In generale, si riscontra una diminuzione di circa il 2,5% della popolazione attiva (dal 60,8% al 58,4%), che conferma la difficoltà di mantenere il lavoro durante la fase di assistenza legata alla malattia, anche al netto delle uscite del lavoro per età pensionistica. Già il X Rapporto Favo del 2018 sulla condizione dei malati oncologici si occupava della questione del caregiver oncologico quale figura essenziale per la sostenibilità dei sistemi di welfare, a fronte di un riconoscimento ancora embrionale di tale ruolo da parte della normativa italiana ed europea. In particolare, si metteva in luce la necessità della valorizzazione della figura del “prestatore di cura”, senza il cui apporto “non sarebbe possibile garantire l’erogazione diretta di tutte le prestazioni di assistenza richieste nelle diverse ipotesi di disabilità (permanente, temporanea, legata a fattori ambientali, ecc.)”.
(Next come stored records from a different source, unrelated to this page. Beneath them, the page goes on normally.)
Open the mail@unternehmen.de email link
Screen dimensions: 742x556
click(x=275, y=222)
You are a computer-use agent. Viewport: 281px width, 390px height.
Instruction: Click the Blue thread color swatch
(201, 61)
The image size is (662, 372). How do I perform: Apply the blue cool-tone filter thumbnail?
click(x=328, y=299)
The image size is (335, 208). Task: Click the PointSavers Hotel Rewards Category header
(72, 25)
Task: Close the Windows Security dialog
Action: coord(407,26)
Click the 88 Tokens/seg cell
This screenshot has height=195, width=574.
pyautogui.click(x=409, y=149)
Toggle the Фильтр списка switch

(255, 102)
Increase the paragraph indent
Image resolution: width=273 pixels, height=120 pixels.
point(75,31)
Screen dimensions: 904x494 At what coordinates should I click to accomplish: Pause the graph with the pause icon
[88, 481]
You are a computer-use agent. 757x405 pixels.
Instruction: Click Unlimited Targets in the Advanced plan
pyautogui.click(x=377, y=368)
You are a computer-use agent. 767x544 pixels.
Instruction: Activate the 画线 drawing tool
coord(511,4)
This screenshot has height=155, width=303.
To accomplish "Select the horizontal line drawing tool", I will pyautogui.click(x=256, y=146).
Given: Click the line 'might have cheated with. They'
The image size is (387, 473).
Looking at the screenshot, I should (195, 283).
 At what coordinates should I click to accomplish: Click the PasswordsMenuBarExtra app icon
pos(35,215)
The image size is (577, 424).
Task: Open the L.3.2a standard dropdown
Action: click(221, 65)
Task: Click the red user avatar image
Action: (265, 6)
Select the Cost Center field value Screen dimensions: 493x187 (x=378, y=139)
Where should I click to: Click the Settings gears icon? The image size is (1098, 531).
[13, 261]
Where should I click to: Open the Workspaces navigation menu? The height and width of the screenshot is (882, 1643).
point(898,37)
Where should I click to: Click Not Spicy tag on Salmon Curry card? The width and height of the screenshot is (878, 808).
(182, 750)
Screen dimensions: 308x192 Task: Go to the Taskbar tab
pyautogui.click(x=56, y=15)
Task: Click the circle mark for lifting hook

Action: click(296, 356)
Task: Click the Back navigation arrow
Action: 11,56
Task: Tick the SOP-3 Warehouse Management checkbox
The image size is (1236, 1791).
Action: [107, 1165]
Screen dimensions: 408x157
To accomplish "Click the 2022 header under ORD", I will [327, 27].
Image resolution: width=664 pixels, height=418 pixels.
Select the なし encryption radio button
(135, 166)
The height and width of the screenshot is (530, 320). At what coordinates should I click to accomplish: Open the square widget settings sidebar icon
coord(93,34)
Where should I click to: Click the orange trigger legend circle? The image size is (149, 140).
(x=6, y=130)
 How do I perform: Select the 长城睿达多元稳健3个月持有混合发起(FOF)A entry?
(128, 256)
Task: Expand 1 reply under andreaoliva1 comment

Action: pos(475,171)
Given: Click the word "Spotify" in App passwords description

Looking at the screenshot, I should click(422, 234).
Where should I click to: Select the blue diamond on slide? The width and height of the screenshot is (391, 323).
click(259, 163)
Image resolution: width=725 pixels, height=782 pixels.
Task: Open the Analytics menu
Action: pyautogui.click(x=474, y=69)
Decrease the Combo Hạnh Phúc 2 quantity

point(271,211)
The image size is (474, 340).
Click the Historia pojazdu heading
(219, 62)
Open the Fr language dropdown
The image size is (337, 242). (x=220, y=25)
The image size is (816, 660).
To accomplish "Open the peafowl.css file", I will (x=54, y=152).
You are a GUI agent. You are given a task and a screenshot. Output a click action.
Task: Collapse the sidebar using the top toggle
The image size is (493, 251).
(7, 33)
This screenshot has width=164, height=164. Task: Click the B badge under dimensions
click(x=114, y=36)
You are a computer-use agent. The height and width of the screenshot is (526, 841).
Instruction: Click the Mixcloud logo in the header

Come segnalato già nel Rapporto Favo 2018, solo di recente in Italia è avvenuto il primo riconoscimento formale della funzione dei caregiver, quali soggetti che “prestano volontariamente e informalmente assistenza a un familiare o comunque a un congiunto”, e degli strumenti per il loro sostegno, tramite la previsione di un fondo di 20 milioni di euro all’anno, per il triennio 2018-2020, stabilita nella legge di bilancio per il 2018. Le vicende attuative della legge hanno mostrato numerose carenze, nonostante siano state affiancate anche da disegni di legge di iniziativa parlamentare volti ad affermare il riconoscimento di tali figure, che nella fase di emergenza pandemica non possono che aver incontrato ulteriori difficoltà e battute di arresto. In particolare, il limite principale dello schema di testo unificato è rappresentato proprio dalla mancata previsione di misure concrete a sostegno dei caregiver, comprensivo di un sistema efficace di controllo dei requisiti di accesso ai benefici. La legge si limita infatti (nel rispetto delle competenze costituzionali fra Stato e Regioni) a orientare la futura attività di programmazione regionale, rinviando alla sessione di bilancio la quantificazione delle risorse da destinare, da parte dello Stato, a favore dei prestatori volontari di cura.

Tale situazione non ha subito particolari modifiche a seguito della legge di bilancio per il 2021 (art. 1 co. 334, l. n. 178/2020), che ha previsto un fondo con una dotazione di 30 milioni di euro per ciascuno degli anni del triennio 2021-2023, destinato alla copertura finanziaria di interventi legislativi finalizzati al riconoscimento del valore sociale ed economico dell’attività di cura non professionale. Le analisi condotte a commento della disposizione segnalano che, sommando le risorse non utilizzate nei precedenti esercizi finanziari e riassegnate al Fondo, risultano inutilizzati 70 milioni di euro, da assegnare, secondo i criteri di priorità approvati in Conferenza unificata (20 ottobre 2020) ai caregiver di pazienti con gravissima disabilità (come definita dall’art. 3 del decreto 26 settembre 2016) ed ai caregiver di coloro che non hanno avuto accesso alle strutture residenziali a causa delle disposizioni normative emergenziali comprovata da idonea documentazione.